(Saved data entries)
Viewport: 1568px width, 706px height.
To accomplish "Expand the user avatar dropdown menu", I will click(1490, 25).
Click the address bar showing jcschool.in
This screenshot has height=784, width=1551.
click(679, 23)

TRY IT
Write out every entry exactly as it appears.

EXERCISE ANSWER
Viewport: 1568px width, 706px height.
To accomplish "Expand the user avatar dropdown menu", I will click(1490, 25).
Click the address bar showing jcschool.in
This screenshot has height=784, width=1551.
click(679, 23)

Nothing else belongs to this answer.